LENSA TINSNEWS

Arus Kas Membaik, PT Timah Tbk Konsisten Selesaikan Kewajiban Hutang

Lensabangkabelitung.com, Pangkalpinang – Prognosa kinerja PT Timah TBK triwulan II 2020 menunjukkan trend positif. Hal tersebut ditandai dengan kembali lancarnya arus kas perseroan dan konsistensinya dalam kewajiban hutang. Hingga triwulan II, PT Timah terus mengoptimalkan posisi arus kas untuk menjaga kesehatan posisi keuangan sekaligus mengurangi beban bunga.

Sebelumnya kinerja PT Timah sempat terkoreksi dampak dari perang dagang (trade war) antara China dan AS serta pandemi Covid-19 yang menyebabkan turunnya permintaan logam timah dunia.

Direktur Keuangan PT Timah TBK Winisono mengatakan cash flow perusahaan pada triwulan I sangat baik dimana arus kas operasi positif sebesar Rp 1,3 triliun dengan posisi saldo kas akhir sebesar Rp 934 miliar.

“PT Timah terus berusaha aktif melakukan rencana bisnis untuk meningkatkan profitabilitas. Prognosa kinerja sampai dengan semester I 2020 mengalami peningkatan secara signifikan baik dari segi laba kotor, EBITDA maupun laba bersih di triwulan II jika dibandingkan dengan kinerja triwulan I 2020,” ujar Wibisono dalam pertemuan dengan jurnalis di Tins Galery Pangkalpinang, Rabu malam, 15 Juli 2020.

Wibisono menuturkan perseroan juga berhasil menjaga arus kas positif dari operasional guna menjaga kesehatan posisi keuangan sekaligus mengurangi outstanding pinjaman yang berimplikasi pada beban bunga.

“Perseroan memiliki sejumlah strategi untuk menghadapi kondisi pasar yang belum stabil, diantaranya melakukan manajemen biaya, dengan menurunkan biaya produksi per unit melalui perolehan bijih timah yang selektif dan kompetitif,” ujar dia.

PT Timah, kata Wibisono, juga telah mengoptimalkan persediaan termasuk penglogaman backlog, melakukan skema kerjasama dengan mitra yang lebih menguntungkan serta melakukan upgrade teknologi dan optimalisasi aset lainnya.

“Kita juga melakukan efisiensi beban operasional dan beban lainnya sampai dengan 30 persen dari biaya operasional perseroan.
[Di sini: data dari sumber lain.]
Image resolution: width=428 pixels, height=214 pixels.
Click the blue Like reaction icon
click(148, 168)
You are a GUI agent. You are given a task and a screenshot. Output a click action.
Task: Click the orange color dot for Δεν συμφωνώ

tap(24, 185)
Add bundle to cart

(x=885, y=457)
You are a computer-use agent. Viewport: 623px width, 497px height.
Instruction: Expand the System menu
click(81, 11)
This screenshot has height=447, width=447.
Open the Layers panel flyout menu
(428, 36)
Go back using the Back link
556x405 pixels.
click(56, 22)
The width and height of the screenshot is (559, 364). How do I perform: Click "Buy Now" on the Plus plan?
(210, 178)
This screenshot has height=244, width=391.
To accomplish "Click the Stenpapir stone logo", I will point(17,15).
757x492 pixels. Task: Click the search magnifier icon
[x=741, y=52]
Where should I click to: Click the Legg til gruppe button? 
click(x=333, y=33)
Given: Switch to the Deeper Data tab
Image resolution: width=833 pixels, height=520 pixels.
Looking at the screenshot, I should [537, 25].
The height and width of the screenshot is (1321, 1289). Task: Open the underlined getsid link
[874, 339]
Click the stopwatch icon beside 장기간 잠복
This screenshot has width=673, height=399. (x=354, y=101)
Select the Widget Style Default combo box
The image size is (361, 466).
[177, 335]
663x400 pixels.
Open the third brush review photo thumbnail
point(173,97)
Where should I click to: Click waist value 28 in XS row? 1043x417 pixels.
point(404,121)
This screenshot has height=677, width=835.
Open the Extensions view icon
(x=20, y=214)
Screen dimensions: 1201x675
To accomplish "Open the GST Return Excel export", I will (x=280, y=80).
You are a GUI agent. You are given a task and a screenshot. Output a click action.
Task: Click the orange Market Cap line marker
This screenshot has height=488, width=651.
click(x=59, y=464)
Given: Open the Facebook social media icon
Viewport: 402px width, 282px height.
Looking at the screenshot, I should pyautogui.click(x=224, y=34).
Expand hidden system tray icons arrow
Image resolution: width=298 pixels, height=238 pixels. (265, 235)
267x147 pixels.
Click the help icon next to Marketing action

Upaya efisiensi dilakukan dengan penghematan biaya maintenance dan optimasi pemakaian suku cadang dan biaya bahan bakar dengan selektif mengunakan peralatan tambang yang berkinerja prima untuk efektivitas,” ujar dia.

Wibisono menambahkan PT Timah telah melakukan reprofiling pinjaman melalui Supply Chain Financing (SCF) untuk menjaga Term of Payment perseroan agar lebih besar dibandingkan AR Collection.

“Upaya untuk membukukan arus kas positif melalui efisiensi biaya modal dengan memprioritaskan anggaran belanja modal yang terkait dengan produksi, menunda proyek pengembangan usaha, mempercepat proses restitusi pajak badan dan penagihan hutan usaha. Kita juga melakukan penundaan capex yang tidak berkaitan dengan core bisnis perusahaan,” ujar dia.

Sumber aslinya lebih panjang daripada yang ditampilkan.